The recent decision to kickstart a blockbuster US$350 million global creative review is proof enough of its intentions. The brand has also shown some savvy in its shortlist - opting for the likes of BBH, Agency.com and DDB - ahead of its nominal incumbent, Y&R.
Recent moves on the mobile front, furthermore, appear promising. LG has seen concrete success from the launch of its Chocolate line - a conscious effort to position itself further up the brand chain. It will hope that the momentum is maintained by the new Shine mobile phone, and the Viewty camera phone.
LG’s hands may be tied by a handset market that is often characterised as being particularly faddish. Despite the three years of intensive surveys that the company has conducted - which revealed the importance of ‘cool design’ - consumer brand loyalty is often transient. While LG has seen its handset division’s financial results improve, much is expected to depend on how much profit it can make from its cheap phones — rather than how much kudos it can attract from its more chic offerings.

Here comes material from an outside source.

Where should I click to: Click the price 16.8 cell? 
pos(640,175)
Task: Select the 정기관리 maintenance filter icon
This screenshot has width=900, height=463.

In LG Electronics’ other sectors, the picture is similarly fuzzy. The LCD joint-venture with Philips has emerged from a period of dire performance, but still finds itself in tough competition against Samsung and Sharp, along with plasma display panels. Meanwhile, its low-cost white goods division is hoping to benefit from its repackaging as ‘digital appliances’.
LG’s decision to put its faith in design and technology hardly makes the company unique in the electronics category. But much may yet depend on the company’s global pitch decision; whichever agency wins the brand component can expect to be charged with giving the LG brand the kind of emotional cachet that it still lacks.